Aim of the task: Take the data below and copy exactly the lines starting at the one with "Click the Edit event button" and finishing at the one with "Task: Install ZEISS Reverse Engineering", both included.

Data:
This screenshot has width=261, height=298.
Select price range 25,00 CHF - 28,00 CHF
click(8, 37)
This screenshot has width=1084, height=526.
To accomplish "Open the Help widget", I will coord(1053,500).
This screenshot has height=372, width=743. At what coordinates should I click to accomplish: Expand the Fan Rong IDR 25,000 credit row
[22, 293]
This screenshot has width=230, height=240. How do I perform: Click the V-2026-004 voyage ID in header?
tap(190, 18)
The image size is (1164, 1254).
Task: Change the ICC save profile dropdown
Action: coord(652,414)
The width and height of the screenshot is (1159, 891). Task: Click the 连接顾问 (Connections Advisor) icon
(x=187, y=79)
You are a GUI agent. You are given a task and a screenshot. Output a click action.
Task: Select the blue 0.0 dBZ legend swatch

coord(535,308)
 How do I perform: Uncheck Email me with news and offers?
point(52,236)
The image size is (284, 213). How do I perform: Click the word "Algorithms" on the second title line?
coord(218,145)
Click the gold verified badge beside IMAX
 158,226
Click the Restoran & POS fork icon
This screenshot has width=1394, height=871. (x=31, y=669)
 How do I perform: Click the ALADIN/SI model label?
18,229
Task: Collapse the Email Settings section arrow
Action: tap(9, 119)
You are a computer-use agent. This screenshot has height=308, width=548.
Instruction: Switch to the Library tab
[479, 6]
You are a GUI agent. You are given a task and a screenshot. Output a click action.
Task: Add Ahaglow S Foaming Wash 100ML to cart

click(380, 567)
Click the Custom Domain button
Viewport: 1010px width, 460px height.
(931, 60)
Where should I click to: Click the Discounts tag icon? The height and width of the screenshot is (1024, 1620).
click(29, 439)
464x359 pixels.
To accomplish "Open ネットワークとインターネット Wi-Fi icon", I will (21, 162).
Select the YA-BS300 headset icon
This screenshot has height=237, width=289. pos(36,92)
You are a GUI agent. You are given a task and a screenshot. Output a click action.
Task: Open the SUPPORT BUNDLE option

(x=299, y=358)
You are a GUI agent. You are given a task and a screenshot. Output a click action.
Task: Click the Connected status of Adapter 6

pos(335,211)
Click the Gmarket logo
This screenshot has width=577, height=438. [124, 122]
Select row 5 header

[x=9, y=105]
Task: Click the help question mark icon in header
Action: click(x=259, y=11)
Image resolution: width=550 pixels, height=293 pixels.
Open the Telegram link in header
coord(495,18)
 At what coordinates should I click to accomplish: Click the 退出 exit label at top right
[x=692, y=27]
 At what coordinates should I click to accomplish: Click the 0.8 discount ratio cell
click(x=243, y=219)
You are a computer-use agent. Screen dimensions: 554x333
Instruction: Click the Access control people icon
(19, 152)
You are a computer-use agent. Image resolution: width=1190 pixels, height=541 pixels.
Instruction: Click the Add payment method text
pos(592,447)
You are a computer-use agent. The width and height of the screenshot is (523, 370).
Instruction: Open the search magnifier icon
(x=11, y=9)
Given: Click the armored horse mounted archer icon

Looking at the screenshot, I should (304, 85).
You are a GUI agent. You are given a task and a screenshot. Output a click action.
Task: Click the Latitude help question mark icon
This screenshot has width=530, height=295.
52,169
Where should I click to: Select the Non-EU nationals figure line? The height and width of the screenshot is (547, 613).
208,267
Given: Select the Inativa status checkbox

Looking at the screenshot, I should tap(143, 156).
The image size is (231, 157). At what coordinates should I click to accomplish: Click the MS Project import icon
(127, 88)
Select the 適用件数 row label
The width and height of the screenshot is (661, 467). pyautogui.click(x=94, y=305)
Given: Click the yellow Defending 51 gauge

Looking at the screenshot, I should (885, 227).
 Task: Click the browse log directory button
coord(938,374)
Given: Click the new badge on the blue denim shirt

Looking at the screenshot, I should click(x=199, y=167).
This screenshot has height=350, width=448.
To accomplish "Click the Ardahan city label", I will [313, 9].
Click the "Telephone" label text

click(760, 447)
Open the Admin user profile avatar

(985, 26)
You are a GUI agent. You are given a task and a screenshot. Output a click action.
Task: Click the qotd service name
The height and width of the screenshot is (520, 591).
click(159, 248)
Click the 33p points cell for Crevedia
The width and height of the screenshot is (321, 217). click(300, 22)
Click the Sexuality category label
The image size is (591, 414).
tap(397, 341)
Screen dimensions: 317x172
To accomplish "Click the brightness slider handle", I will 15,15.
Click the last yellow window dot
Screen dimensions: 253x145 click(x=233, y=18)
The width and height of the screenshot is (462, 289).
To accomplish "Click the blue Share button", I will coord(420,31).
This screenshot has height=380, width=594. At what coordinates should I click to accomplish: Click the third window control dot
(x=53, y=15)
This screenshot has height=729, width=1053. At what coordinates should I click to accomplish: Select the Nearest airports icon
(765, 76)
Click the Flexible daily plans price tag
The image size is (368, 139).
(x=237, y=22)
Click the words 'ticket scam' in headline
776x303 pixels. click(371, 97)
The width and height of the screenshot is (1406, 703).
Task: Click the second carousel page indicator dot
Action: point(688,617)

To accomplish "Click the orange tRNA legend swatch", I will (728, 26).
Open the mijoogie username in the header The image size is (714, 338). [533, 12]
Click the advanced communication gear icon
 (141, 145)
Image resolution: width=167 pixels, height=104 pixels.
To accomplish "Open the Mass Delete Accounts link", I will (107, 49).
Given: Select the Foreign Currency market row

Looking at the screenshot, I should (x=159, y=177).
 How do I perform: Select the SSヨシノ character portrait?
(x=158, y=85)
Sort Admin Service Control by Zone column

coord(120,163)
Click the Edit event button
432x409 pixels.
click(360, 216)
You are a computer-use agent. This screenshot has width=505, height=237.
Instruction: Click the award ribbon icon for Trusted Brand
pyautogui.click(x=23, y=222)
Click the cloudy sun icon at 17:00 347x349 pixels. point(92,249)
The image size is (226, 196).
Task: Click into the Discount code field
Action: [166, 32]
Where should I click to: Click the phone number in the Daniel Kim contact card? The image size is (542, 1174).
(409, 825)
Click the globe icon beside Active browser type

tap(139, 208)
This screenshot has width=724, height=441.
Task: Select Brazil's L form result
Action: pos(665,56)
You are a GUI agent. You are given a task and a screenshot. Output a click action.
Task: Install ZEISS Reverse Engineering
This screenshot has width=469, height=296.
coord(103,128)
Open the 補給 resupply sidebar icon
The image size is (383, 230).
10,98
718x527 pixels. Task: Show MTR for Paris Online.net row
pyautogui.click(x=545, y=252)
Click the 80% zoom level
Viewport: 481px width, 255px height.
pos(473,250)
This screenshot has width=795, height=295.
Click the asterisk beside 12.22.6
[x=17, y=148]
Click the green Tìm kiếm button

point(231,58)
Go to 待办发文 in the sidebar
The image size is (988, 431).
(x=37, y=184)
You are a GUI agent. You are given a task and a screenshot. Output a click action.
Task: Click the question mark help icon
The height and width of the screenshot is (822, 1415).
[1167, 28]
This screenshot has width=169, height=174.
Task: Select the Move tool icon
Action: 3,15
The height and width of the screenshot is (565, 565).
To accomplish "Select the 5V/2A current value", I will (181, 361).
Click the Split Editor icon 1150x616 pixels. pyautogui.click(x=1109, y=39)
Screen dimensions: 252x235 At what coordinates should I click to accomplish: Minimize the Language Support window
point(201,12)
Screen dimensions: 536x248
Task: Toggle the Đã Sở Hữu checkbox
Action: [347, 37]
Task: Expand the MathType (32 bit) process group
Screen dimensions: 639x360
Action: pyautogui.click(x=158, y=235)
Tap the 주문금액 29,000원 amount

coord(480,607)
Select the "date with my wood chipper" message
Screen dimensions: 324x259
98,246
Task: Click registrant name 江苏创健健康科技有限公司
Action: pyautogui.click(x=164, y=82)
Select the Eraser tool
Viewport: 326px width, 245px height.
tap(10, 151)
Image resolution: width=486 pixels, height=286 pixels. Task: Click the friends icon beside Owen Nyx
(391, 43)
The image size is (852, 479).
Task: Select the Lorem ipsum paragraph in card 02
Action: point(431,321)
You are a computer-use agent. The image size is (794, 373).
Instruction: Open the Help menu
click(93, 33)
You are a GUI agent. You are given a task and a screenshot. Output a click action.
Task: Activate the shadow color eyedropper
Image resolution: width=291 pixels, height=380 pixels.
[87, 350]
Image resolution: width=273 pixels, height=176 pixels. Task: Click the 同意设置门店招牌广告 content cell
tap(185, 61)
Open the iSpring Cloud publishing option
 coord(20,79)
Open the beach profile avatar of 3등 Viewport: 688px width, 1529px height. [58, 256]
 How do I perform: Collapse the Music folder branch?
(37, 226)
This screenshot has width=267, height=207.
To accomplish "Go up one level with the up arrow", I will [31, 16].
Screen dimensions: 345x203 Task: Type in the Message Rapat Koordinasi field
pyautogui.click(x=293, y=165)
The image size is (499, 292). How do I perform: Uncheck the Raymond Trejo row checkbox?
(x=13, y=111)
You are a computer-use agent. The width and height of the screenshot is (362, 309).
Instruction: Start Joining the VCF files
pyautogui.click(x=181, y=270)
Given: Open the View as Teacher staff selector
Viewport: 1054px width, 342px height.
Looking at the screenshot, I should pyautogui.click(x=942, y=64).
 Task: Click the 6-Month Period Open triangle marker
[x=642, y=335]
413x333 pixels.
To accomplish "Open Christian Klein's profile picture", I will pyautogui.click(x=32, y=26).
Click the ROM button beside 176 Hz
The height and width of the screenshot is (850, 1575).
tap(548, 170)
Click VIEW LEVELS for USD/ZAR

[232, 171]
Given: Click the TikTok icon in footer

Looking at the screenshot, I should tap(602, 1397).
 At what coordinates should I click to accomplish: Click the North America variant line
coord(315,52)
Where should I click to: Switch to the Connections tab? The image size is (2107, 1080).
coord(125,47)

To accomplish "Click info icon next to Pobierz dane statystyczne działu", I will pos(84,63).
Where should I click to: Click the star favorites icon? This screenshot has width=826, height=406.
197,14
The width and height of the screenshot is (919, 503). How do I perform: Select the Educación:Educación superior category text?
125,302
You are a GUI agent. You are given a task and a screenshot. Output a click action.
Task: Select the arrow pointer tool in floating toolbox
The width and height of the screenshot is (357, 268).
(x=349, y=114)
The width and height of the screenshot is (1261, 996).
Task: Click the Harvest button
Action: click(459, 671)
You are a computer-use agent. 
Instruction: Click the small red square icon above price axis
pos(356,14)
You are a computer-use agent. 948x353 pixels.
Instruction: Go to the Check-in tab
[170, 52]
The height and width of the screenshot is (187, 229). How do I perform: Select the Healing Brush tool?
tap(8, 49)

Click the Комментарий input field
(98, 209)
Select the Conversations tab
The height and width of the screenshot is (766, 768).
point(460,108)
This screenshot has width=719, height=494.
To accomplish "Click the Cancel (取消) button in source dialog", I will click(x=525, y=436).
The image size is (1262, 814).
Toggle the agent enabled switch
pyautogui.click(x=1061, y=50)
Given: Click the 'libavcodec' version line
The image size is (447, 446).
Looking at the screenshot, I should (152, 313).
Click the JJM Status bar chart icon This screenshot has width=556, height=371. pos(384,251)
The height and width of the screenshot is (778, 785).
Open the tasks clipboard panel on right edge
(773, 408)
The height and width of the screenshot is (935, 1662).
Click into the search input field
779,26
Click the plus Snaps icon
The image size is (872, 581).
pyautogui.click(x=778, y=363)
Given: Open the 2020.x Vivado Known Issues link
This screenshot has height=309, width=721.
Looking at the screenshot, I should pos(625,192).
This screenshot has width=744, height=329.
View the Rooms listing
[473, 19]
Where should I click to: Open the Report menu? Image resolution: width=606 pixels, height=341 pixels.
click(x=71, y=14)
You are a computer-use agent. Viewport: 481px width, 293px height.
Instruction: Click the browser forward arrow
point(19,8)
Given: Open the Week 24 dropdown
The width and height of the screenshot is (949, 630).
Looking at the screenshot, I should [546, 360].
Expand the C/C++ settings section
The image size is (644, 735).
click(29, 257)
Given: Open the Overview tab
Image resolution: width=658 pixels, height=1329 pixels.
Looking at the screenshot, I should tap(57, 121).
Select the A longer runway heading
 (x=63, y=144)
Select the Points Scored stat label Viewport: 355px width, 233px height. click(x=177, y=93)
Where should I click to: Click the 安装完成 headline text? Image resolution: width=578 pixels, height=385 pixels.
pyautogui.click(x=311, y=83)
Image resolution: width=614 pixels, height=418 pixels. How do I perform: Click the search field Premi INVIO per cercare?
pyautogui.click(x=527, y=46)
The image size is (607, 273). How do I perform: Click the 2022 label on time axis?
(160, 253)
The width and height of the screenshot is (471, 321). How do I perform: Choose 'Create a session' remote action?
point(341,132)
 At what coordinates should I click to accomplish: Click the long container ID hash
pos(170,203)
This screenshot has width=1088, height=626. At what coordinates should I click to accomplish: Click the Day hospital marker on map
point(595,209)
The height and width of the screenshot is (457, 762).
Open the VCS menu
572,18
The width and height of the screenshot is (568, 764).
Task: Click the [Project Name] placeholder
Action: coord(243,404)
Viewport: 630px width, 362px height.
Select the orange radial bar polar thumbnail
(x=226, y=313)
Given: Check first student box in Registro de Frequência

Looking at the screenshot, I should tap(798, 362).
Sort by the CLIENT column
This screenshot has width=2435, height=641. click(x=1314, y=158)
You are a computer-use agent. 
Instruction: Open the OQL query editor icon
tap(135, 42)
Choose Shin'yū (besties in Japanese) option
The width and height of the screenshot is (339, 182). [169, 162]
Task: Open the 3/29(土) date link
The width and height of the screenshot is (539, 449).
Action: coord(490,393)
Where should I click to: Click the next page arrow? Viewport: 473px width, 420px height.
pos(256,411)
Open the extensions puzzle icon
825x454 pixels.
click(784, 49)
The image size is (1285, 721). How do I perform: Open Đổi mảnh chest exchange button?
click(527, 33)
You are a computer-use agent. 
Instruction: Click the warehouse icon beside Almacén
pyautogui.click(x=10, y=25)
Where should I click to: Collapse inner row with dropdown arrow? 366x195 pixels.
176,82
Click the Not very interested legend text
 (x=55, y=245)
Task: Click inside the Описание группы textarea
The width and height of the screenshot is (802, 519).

Task result:
Click the Edit event button
432x409 pixels.
click(360, 216)
You are a computer-use agent. This screenshot has width=505, height=237.
Instruction: Click the award ribbon icon for Trusted Brand
pyautogui.click(x=23, y=222)
Click the cloudy sun icon at 17:00 347x349 pixels. point(92,249)
The image size is (226, 196).
Task: Click into the Discount code field
Action: [166, 32]
Where should I click to: Click the phone number in the Daniel Kim contact card? The image size is (542, 1174).
(409, 825)
Click the globe icon beside Active browser type

tap(139, 208)
This screenshot has width=724, height=441.
Task: Select Brazil's L form result
Action: pos(665,56)
You are a GUI agent. You are given a task and a screenshot. Output a click action.
Task: Install ZEISS Reverse Engineering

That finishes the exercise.